姜展鹰笑了起来:“老陆,我就说了吧!秦家这等忘恩负义之辈,不值得你效劳,人择良友而交,禽择良木而栖,如今你也算是弃暗投明了。”
秦恒逸看着他,突然嗤笑一声:“狗说人话。”他冷声道:“今儿我也算是大开眼界了。”
陆家人迟迟没抵达溱洲,陆副将就知道,陆家人怕是出事儿了,如今秦恒逸这么一说,陆正河目赤欲裂,率先打马朝秦恒逸冲了过去。

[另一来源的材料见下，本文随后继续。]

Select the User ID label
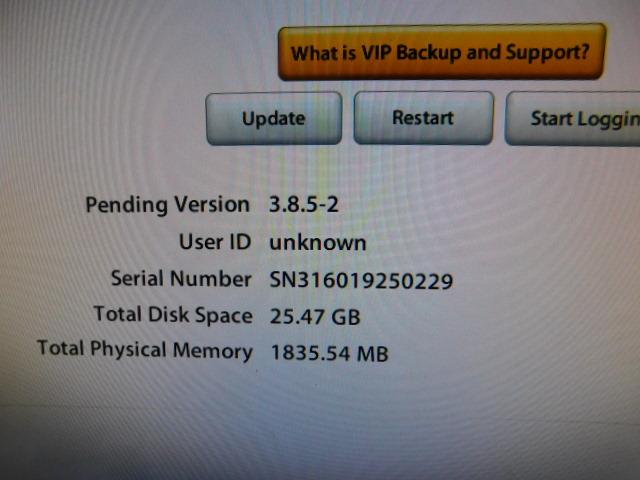(215, 242)
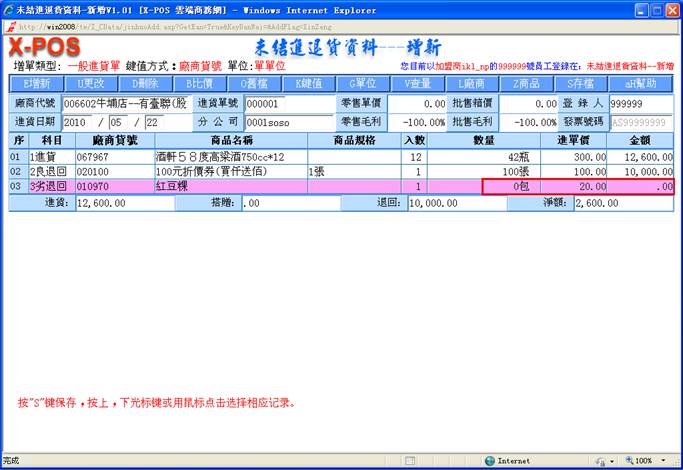Click the E增新 button
This screenshot has width=683, height=470.
(36, 83)

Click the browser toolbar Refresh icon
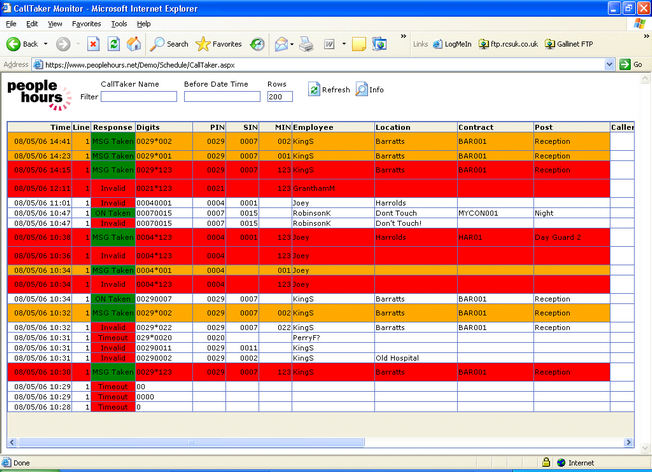click(x=114, y=44)
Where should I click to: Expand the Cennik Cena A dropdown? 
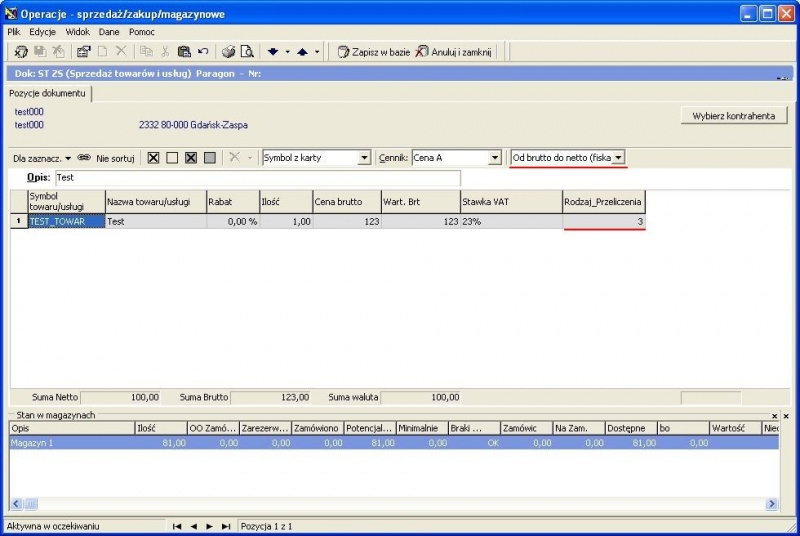click(x=494, y=158)
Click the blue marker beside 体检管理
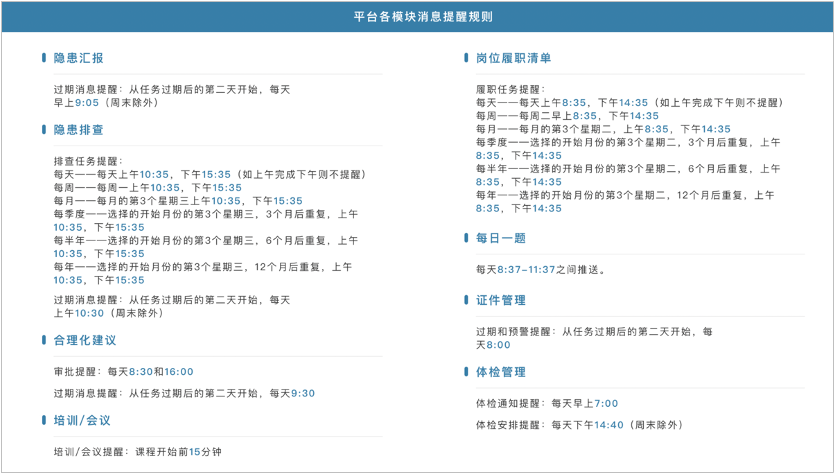The width and height of the screenshot is (834, 474). click(466, 371)
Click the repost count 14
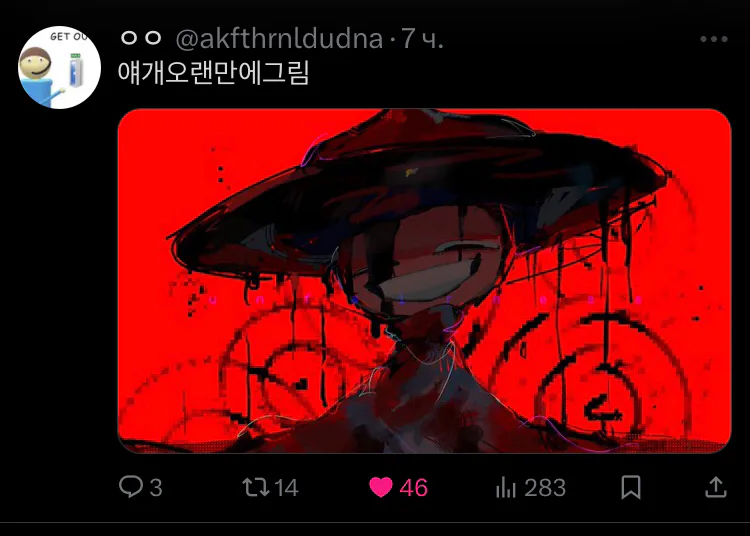The image size is (750, 536). pos(286,488)
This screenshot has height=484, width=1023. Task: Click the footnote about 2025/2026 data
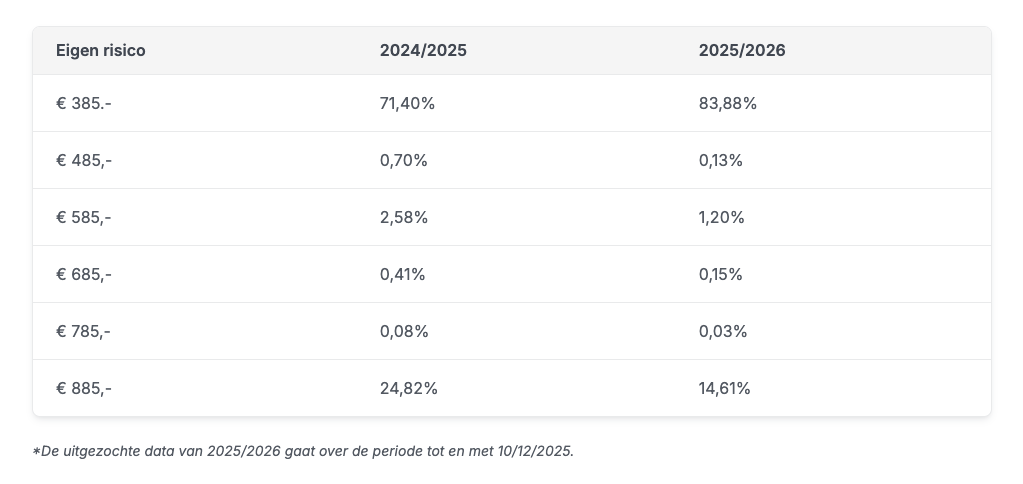(304, 451)
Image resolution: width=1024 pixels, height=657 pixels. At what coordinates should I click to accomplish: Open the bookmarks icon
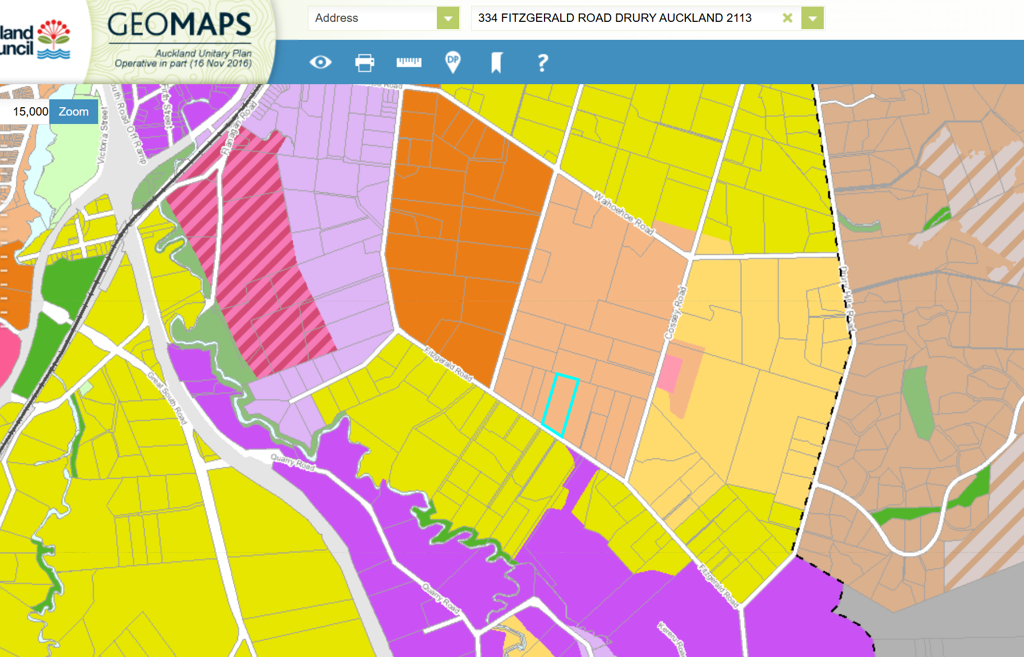(x=495, y=63)
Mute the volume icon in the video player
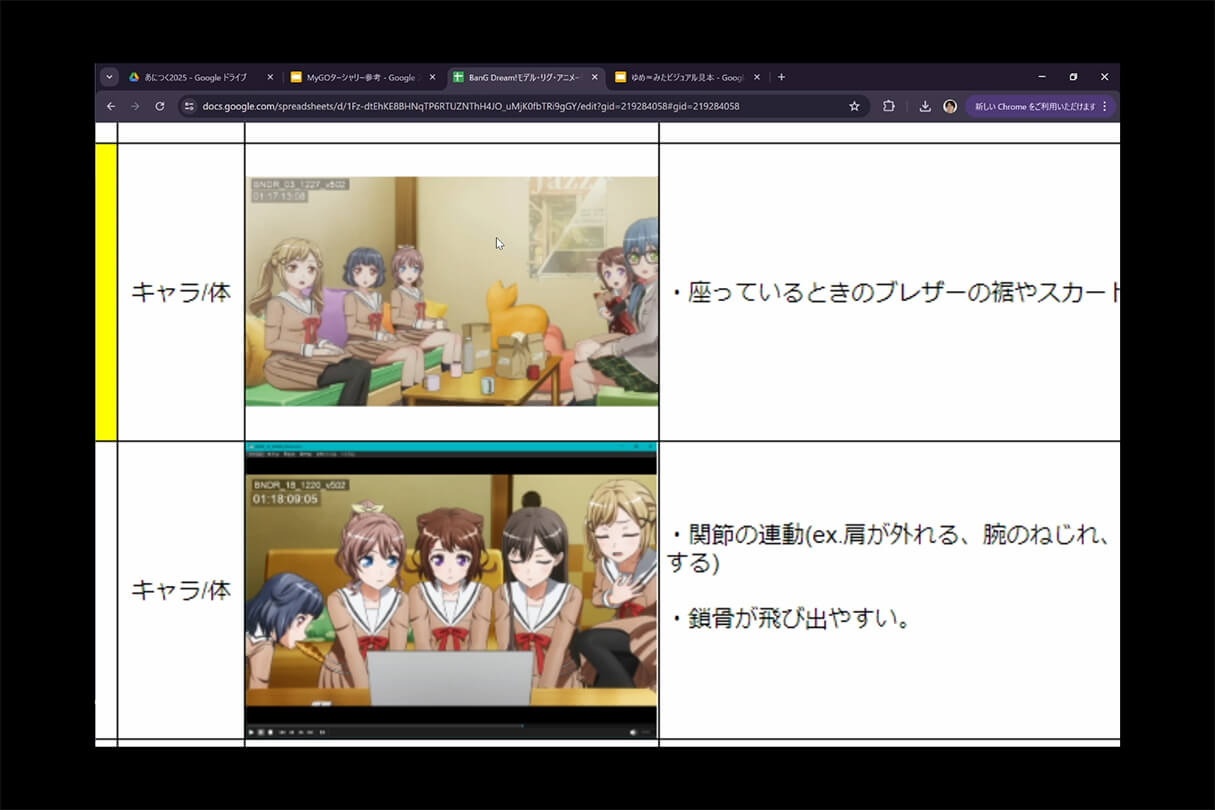The image size is (1215, 810). 633,731
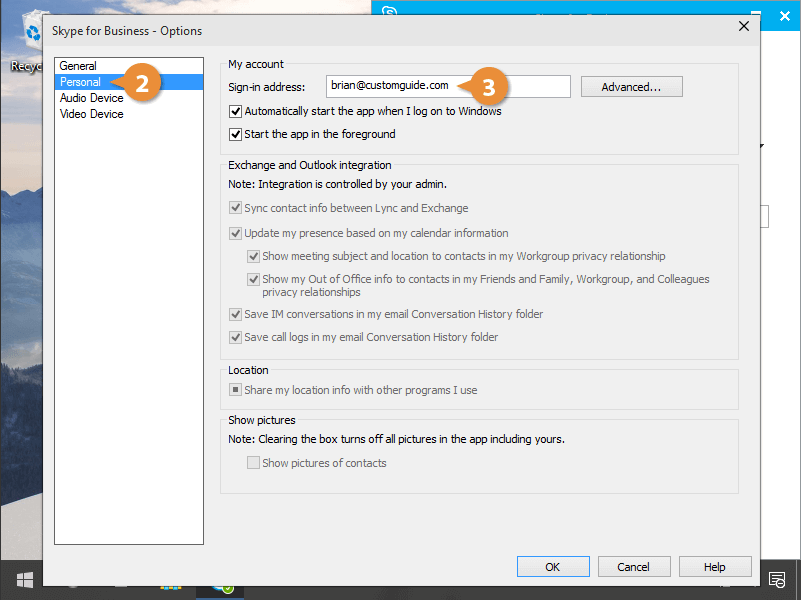Select General in the options list
Screen dimensions: 801x600
pyautogui.click(x=78, y=66)
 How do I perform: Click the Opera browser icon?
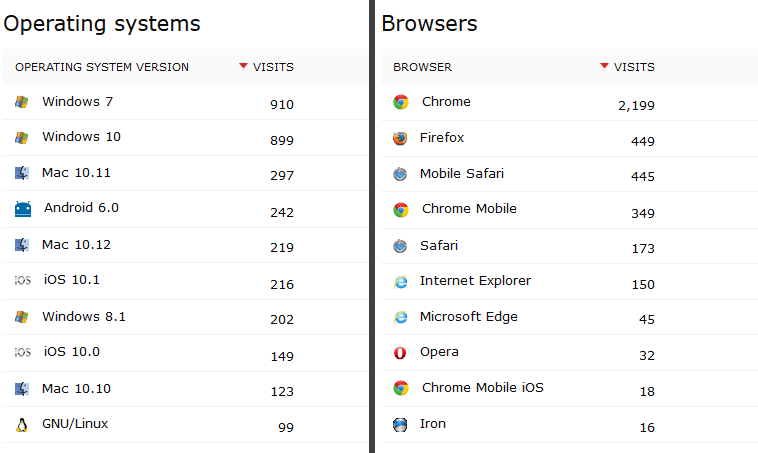[x=401, y=352]
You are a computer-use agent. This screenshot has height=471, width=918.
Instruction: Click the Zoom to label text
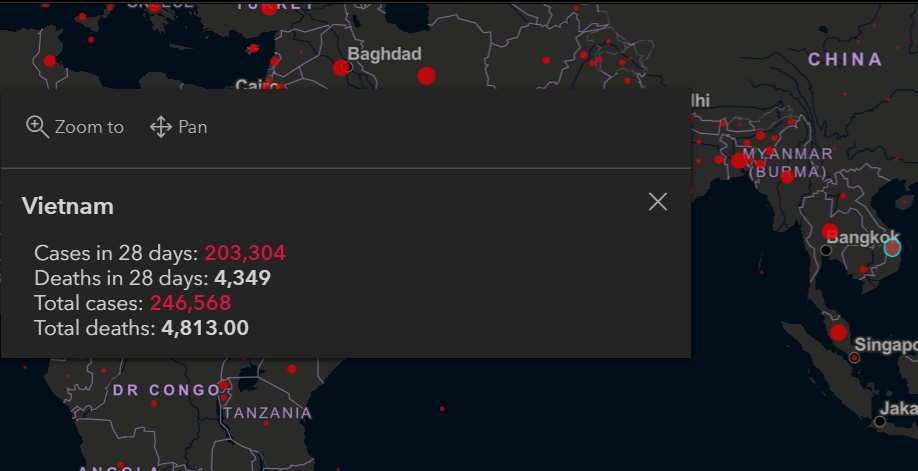pyautogui.click(x=89, y=127)
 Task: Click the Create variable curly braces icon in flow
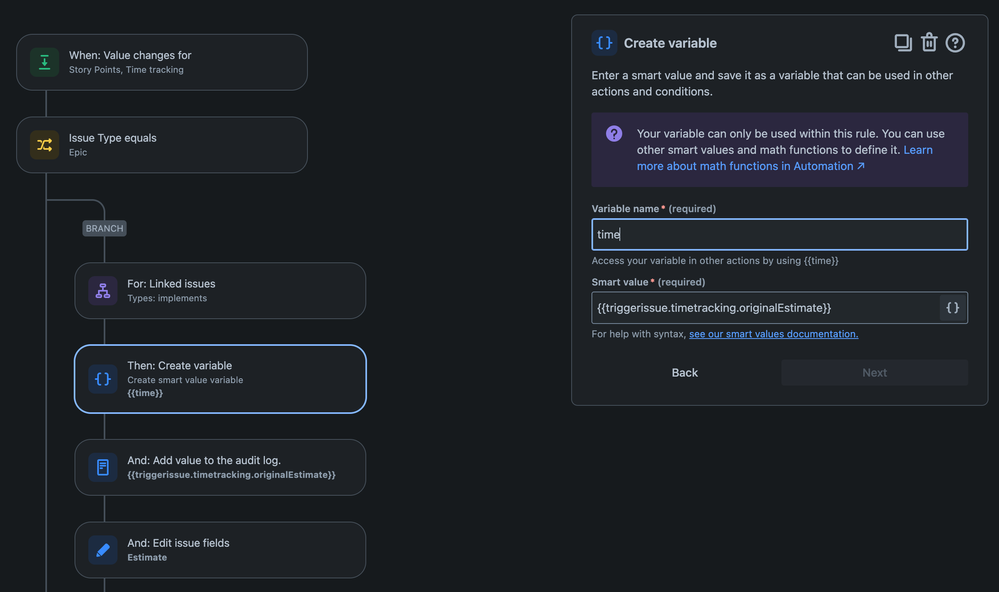(103, 379)
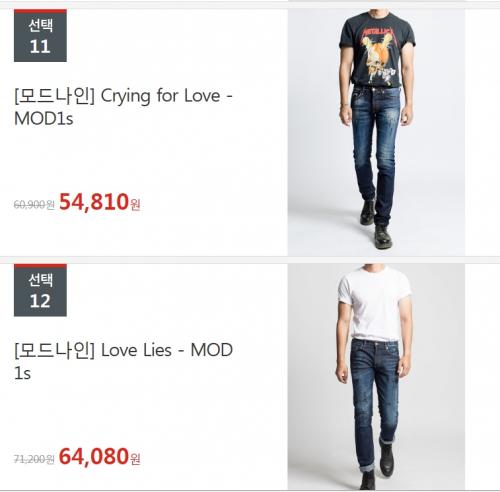The image size is (500, 492).
Task: Click the crossed-out 71,200원 original price
Action: click(34, 459)
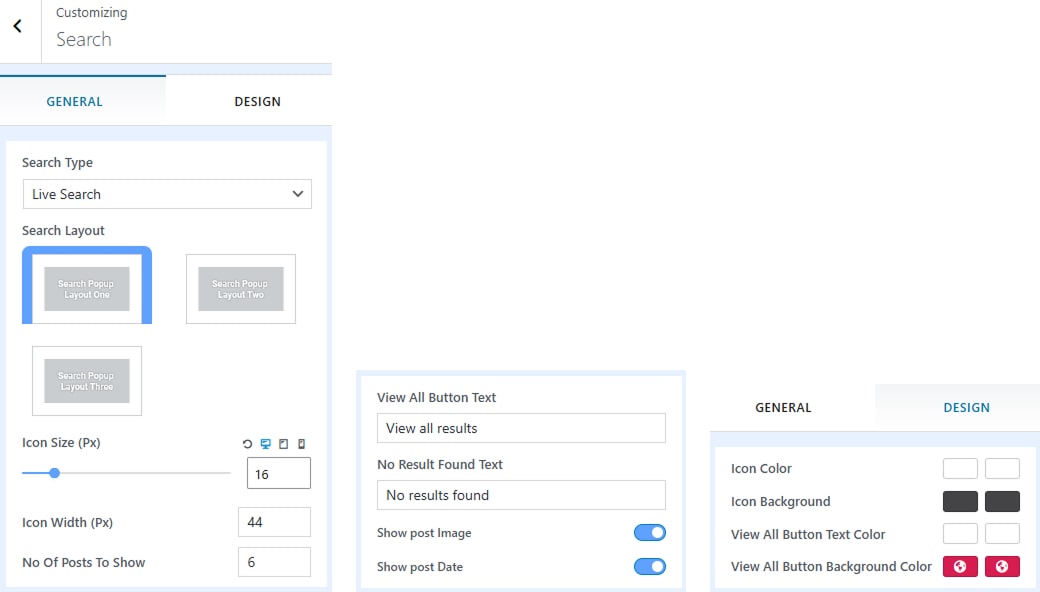This screenshot has width=1040, height=592.
Task: Click second globe swatch for View All Button Background
Action: tap(1002, 567)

“二少,我陆家女眷何其无辜,我为你秦家为大夏征战数十年,如今你秦家不顾两家情谊,不顾道义,那就被怪我了。”
秦恒逸没说话,迎了上去。
他没副将,左右两旁跟着的是秦家私兵,这会儿姜展鹰带着人同他交锋,只要再把秦恒逸拿下,那秦家军便是不足为惧了,姜展鹰是牟足劲儿了,打得不开交,可他到底是低估了秦恒逸的能力,他三岁便跟秦老将军习武,传得他衣钵,想在短时间内擒下他,并不容易。
姜展鹰看了阿左一眼:“阿左。”
他冷声命令,说:“拿下他。”
阿左眼眸微闪,却也没有反抗。
秦恒逸使的皆是杀招,专攻其命门,看得出来他是半点不留情。
在一长枪朝自己刺过来时,阿左对上秦恒逸阴冷疏离的双眸,整个人不由一怔。
他想要自己的命。
上次也是,这次也是······
意识到这一点,阿左脸色煞白,整个人胸口顿时像被针刺般密密麻麻的痛,眼中满是伤感,眼眶一下就红了。